El Concejo Deliberante de Yerba Buena fue escenario este viernes de un grave episodio que terminó con una denuncia judicial entre dos concejales del mismo signo político. La edil Gabriela Garolera presentó una denuncia formal bajo la Ley 26.485 de Protección Integral a las Mujeres contra su par Walter Gabriel «Kabuby» Aráoz, ambos del Partido Justicialista, acusándolo de violencia política, institucional y psicológica. Aráoz es un edil cercano al ministro del Interior provincial, Darío Monteros.
El hecho ocurrió cerca del mediodía durante una reunión de la Comisión de Labor Parlamentaria. Según consta en la presentación a la que tuvo acceso este medio, Garolera relató que Aráoz ingresó al recinto y comenzó a increparla con «malos tratos e intimidaciones» en un intento por frenar una iniciativa legislativa de su autoría.
El proyecto que desató la tensión
La raíz del conflicto es un proyecto de ordenanza presentado por Garolera que exige exámenes toxicológicos obligatorios para todos los funcionarios municipales de Yerba Buena. Según la denuncia, Aráoz habría optado por la agresión verbal como método para silenciar la iniciativa, en lugar de debatirla en los ámbitos institucionales correspondientes.
«Utilizó la agresión y la intimidación para intentar amedrentarme y frenar mi labor legislativa», detalló la edil, quien además remarcó que este no es un hecho aislado. Como prueba, ofreció registros fílmicos de otro episodio violento protagonizado por el mismo concejal en septiembre de 2025.
La versión de otras fuentes
Sin embargo, otras fuentes del propio Concejo Deliberante brindaron una versión diferente de lo ocurrido. Según indicaron, no existieron agresiones por parte del edil señalado, y sostuvieron que la situación se desarrolló en términos distintos a los relatados en la denuncia. Incluso, afirmaron que habría sido la propia denunciante quien protagonizó un intercambio acalorado con otros concejales que no acompañaban su propuesta.
Pedido de medidas urgentes
La situación adquiere especial gravedad porque el próximo jueves el cuerpo deliberativo debe sesionar. Ante el «profundo temor y angustia» que manifiesta la concejala, solicitó a la autoridad interviniente medidas de protección urgentes, que incluyen:
- Prohibición de acercamiento a su domicilio y a su despacho en el Concejo Deliberante.
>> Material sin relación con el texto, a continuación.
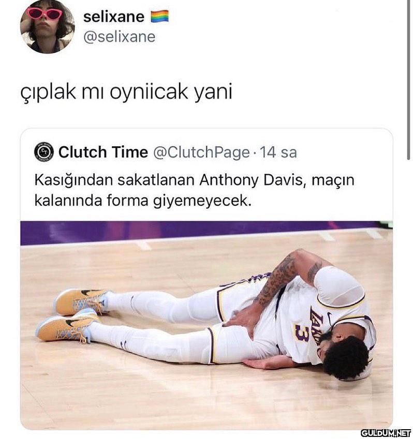Open the Clutch Time account name

pos(103,153)
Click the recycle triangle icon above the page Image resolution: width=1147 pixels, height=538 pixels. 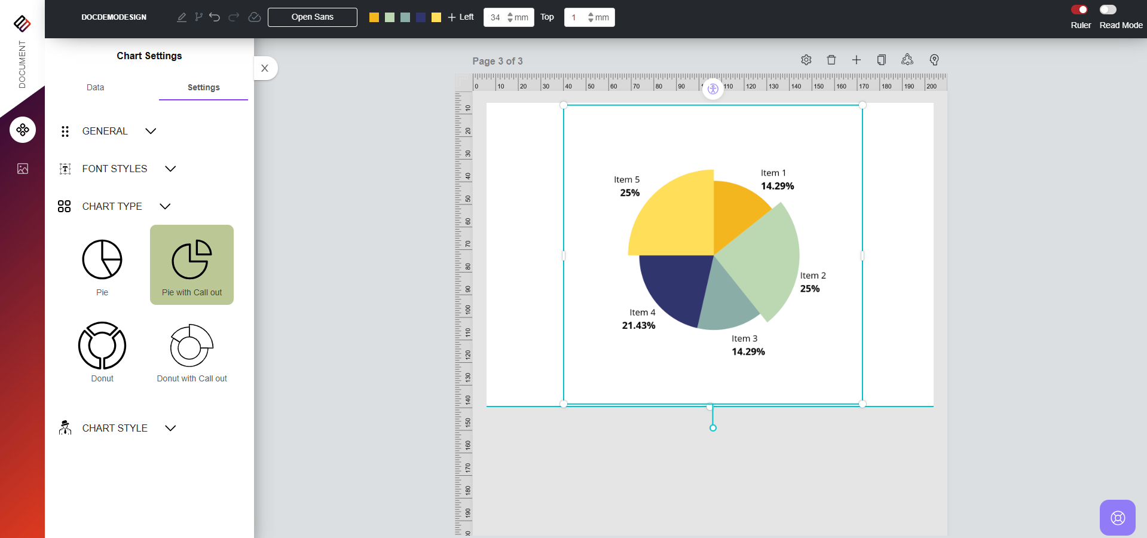907,60
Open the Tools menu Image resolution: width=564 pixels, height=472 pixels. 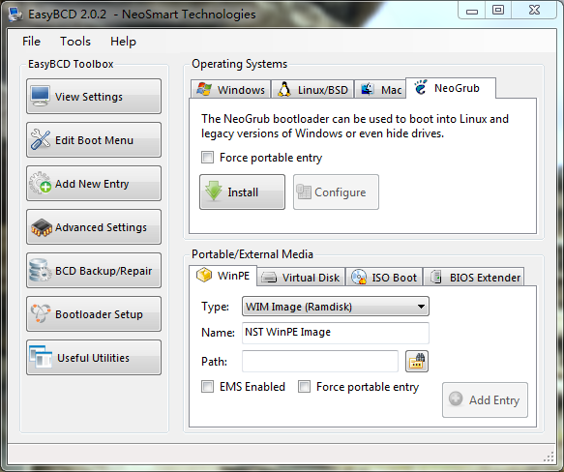click(75, 42)
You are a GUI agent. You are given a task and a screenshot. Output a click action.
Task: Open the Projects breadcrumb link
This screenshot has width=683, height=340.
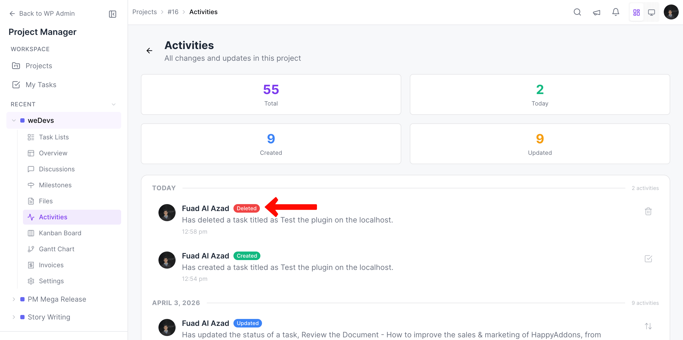pyautogui.click(x=145, y=12)
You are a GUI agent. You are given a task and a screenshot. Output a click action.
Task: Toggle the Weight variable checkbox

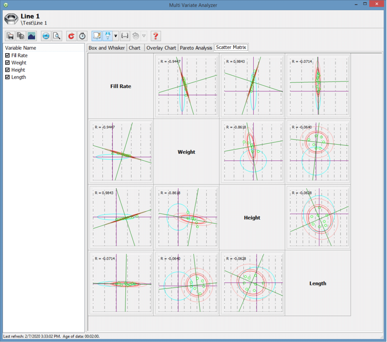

- Cese de todo acto de perturbación o intimidación directa o indirecta.
- Custodia y seguridad específica para la sesión del próximo jueves, a fin de garantizar que pueda ejercer su función pública sin agresiones.
Violencia política y desigualdad de poder
En su presentación, Garolera enfatiza que el accionar de Aráoz configura violencia política, al buscar restringir su participación en condiciones de igualdad. «El actuar del denunciado refleja una relación desigual de poder y un desprecio hacia la autonomía de la mujer en espacios de decisión», sostiene el documento.
La denuncia solicita que se cite como testigos a los demás concejales presentes en la reunión para que ratifiquen lo ocurrido.
Un antecedente que agrava el caso
El episodio no es el primero que involucra a Aráoz. La concejala ofreció como prueba registros fílmicos de un incidente similar ocurrido en septiembre de 2025, lo que, a su criterio, demuestra un patrón de conducta que se repite en el tiempo. Ese antecedente podría ser considerado por la Justicia al evaluar la gravedad de los hechos denunciados.